§ **ZIEL 1**
Was hat die Schweizerische Nationalbank laut dem Text über die Schweizer Industrie und den starken Franken aufgehoben?
§ **ZIEL 2**
Führe den Text über die Schweizer Industrie und den starken Franken im Anschluss an seinen letzten Satz fort.

§ **TEXTABSCHNITT**
Schweizer Industrie trotzt weiter dem starken Franken
Mehr als ein Jahr nachdem die Schweizerische Nationalbank den Euro-Mindestkurs aufgehoben hat, leidet die Schweizer Industrie nach wie vor unter den negativen Folgen des starken Frankens. Aber trotz des schwierigen Umfelds und der unsicheren Zukunft stellen viele kleine und mittlere Unternehmen ihre Widerstandsfähigkeit unter Beweis.
Moutier, eine kleine Industriestadt im Herzen des Jura-Bogens, ist der veritable Motor der Schweizer Präzisionstechnik. Alle zwei Jahre findet dort die weltweit grösste Messe der Mikrotechnik-Industrie SIAMSExterner Link statt.

§ **DATENABSCHNITT**
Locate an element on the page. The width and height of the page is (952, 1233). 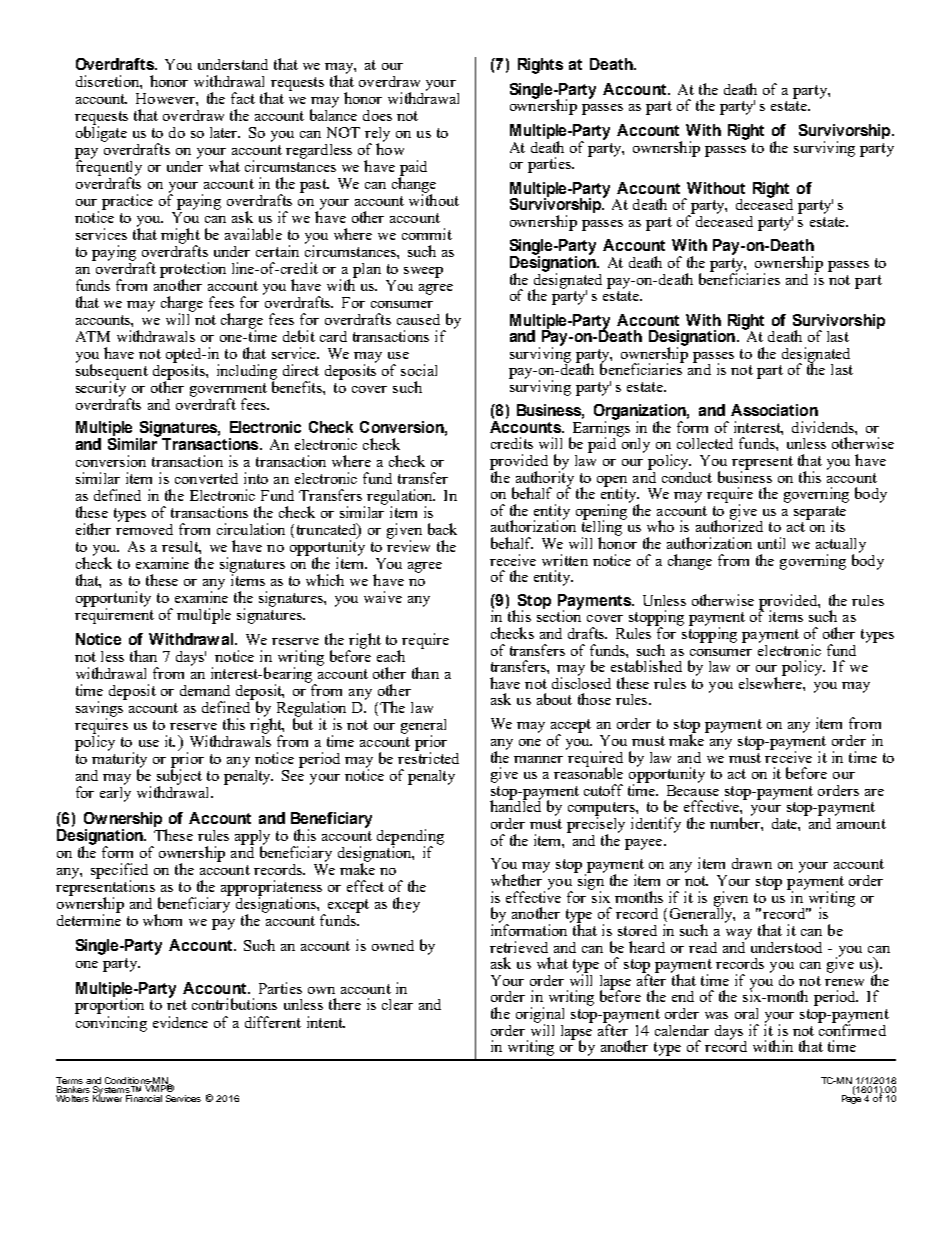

§ **ERGEBNIS 1**
Sie hat den Euro-Mindestkurs aufgehoben.

§ **ERGEBNIS 2**
Rund 440 Aussteller nehmen teil. Die Besucher kommen aus mehr als 30 Ländern. Die Stimmung ist herzlich und entspannt. In Moutier ist man weit entfernt von den grossen Uhrenmessen und deren Prunk. Hier gibt es keinen Platz für Top-Models und Blickfänger-Stände. Im Vordergrund stehen die Maschinen und die Technologie.
Die meisten Aussteller in den Hallen verbergen aber nicht, dass der Industriesektor der Schweiz eine der schwierigsten Perioden seiner Geschichte erlebt. Der Grund des Übels ist der starke Franken, der weiterhin auf die Exportmargen drückt, vor allem seit der Aufhebung des Euro-Mindestkurses zum Franken.
Hinzu kommen Wachstumsprobleme in China, die insbesondere die Uhrenindustrie betreffen. Die Werkzeugmaschinen-Hersteller wären aber auf ihre Partner in der Uhrenindustrie und auf dem nationalen Markt angewiesen, um ihre Geschäfte, die im letzten Jahr um 7% eingebrochen sind, wieder in Schwung zu bringen.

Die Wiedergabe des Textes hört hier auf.